Transmission electron microscopy

In order to verify the reversibility of the original phase of Sb₂Se₃ from the XRD study, we have performed transmission electron microscopy (TEM) studies on the starting Sb₂Se₃ sample (crushed powder) and the quenched Sb₂Se₃ powder, i.e. the Sb₂Se₃ sample recovered after full decompression from the aforementioned XRD study. For this purpose, the samples were dispersed onto holey-carbon TEM grids and were analyzed using a JEOL 3011 microscope by means of high-resolution TEM images (HRTEM) and selected area electron diffraction (SAED) patterns.

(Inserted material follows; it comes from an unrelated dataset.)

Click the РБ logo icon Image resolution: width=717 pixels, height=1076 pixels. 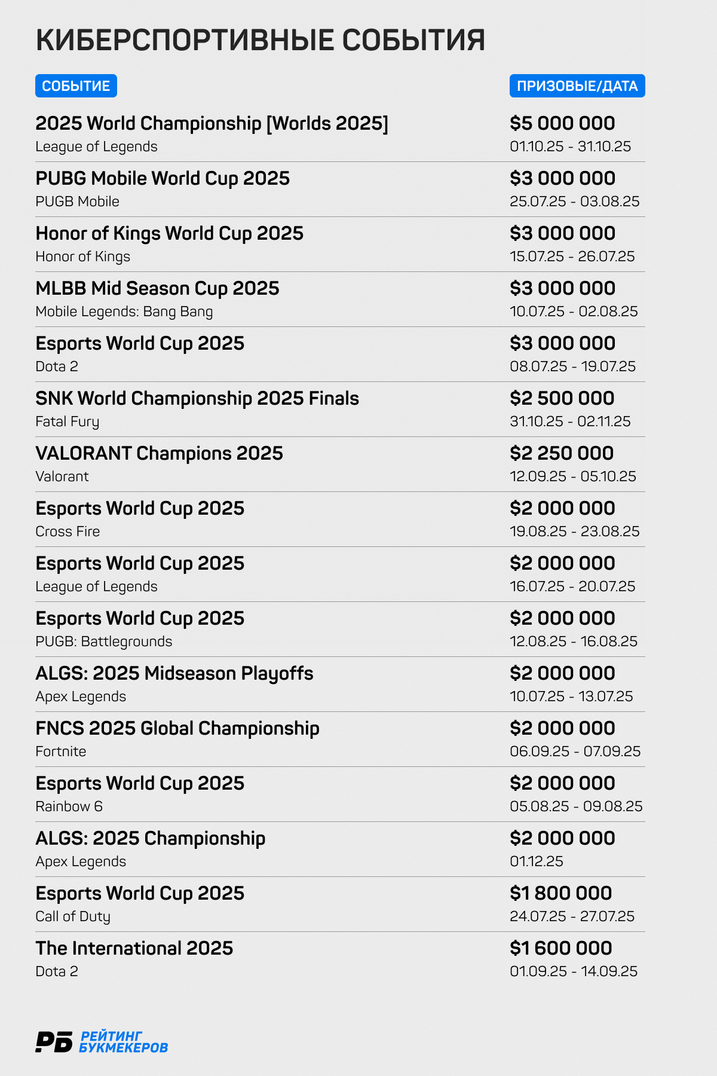click(54, 1042)
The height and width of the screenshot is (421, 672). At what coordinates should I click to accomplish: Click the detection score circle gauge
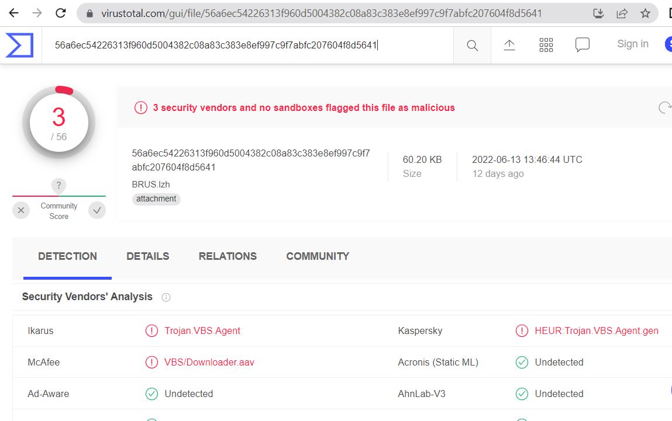click(x=58, y=123)
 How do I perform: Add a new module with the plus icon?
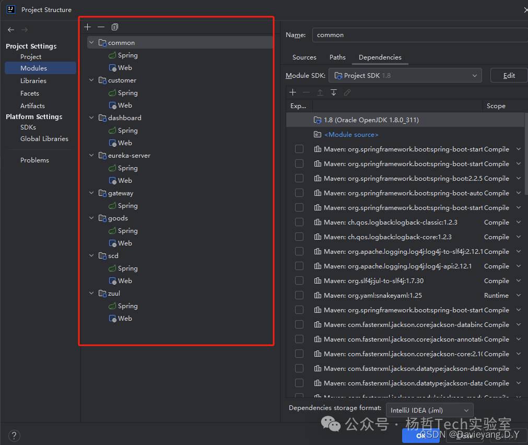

High-pressure Raman spectroscopy

The high-pressure Raman experiments were conducted on single-crystalline Sb₂Se₃ samples with a solid-state laser (λ = 532 nm) coupled to a single-stage Raman spectrometer (Andor S500i) and a charge-coupled device. The spectral resolution was 2 cm⁻¹ and the lowest resolvable frequency was ~75 cm⁻¹. The size of the laser spot on the sample surface was approximately 30 μm, whereas the laser power was 2 mW outside the DAC (unless specified otherwise). In order to investigate the effect of PTM, as well as the effect of the incident laser power on the sample, additional Raman measurements on Sb₂Se₃ were conducted. These extra Raman studies are presented in the Supporting Information (SI).